Consumer credit defaults, as measured by S&P Dow Jones and Experian, rose again in September for a third straight month.

The index shows consumers seemed to have the most difficulty paying their car loans and mortgages. However, the default rate on credit cards actually fell 41 basis points to 3.32 percent.

Even though the default rate on car loans and mortgages went up, the increase was slight and the total remains very low. The default rate on auto loans is only 1.05 percent, and on mortgages it’s even less -- 0.73 percent.

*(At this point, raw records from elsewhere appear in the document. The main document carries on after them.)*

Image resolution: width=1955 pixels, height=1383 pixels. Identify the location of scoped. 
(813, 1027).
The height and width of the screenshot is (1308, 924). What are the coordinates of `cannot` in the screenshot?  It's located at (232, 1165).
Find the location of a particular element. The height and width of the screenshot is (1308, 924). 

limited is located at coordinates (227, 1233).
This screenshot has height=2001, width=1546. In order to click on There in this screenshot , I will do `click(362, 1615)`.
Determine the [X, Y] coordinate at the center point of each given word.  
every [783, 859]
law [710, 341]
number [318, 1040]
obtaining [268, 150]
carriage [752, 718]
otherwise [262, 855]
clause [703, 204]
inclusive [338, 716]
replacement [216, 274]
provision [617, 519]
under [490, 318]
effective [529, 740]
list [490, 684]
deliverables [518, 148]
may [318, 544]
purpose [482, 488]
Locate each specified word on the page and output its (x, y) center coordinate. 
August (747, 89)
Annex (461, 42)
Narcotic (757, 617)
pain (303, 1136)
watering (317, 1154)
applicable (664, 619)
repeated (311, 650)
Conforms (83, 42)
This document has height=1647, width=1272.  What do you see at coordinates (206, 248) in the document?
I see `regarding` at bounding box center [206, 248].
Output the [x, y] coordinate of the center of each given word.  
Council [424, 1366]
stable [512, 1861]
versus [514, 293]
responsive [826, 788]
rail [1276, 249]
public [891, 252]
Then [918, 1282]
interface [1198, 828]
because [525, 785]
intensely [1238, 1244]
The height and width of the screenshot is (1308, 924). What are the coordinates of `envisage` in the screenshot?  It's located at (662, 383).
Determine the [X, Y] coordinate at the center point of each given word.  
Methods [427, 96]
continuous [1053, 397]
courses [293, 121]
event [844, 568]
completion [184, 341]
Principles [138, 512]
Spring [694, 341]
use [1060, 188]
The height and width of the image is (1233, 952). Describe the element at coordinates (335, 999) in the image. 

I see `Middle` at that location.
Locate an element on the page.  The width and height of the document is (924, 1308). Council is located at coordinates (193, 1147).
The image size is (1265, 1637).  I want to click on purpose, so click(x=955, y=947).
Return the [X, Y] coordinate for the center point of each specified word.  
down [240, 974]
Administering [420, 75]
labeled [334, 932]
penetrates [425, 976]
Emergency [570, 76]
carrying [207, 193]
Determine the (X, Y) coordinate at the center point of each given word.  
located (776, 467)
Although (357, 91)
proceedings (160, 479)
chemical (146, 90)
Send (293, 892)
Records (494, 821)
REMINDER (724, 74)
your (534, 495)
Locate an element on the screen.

Credit card defaults went down even though consumers increased their debt in the second quarter of the year. Consumers began the year owing more than $1 trillion on their credit card accounts, but they managed to repay $38.2 billion collectively in the first three months of the year.

Consumer financial health

The numbers are somewhat reassuring about the financial health of the consumer. While business leaders have recently expressed concern about a slowing economy, unemployment remains low and consumers appear to be paying their bills.

Of course, economists point out that the consumer is often a lagging indicator when things turn south. In other words, consumers are often the last to feel the pain. Bloomberg economists said this week there is a 25 percent chance the economy slips into a recession next month, the highest those odds have been since April. 

JPMorgan Chase CEO Jamie Dimon is more emphatic. In a conference call with reporters following the bank’s third-quarter earnings release, Dimon said there is little doubt a recession is in the future, largely due to the ongoing trade dispute with China.

But the banker said he sees no indication that consumers are under any strain, saying “the consumer is doing fine.”

Geographic disparity

The S&P Dow Jones/Experian index also pinpoints default activity geographically. In September, it found three of the five major metropolitan statistical areas ("MSAs") showed higher default rates compared to the previous month. 

Chicago led the increase in defaults, rising 14 basis points to 1.19 percent. The default rates for New York and Miami each rose two basis points to 0.96 percent and 1.30 percent, respectively. The rate for Dallas was unchanged, while Los Angeles actually recorded a decline in default rates.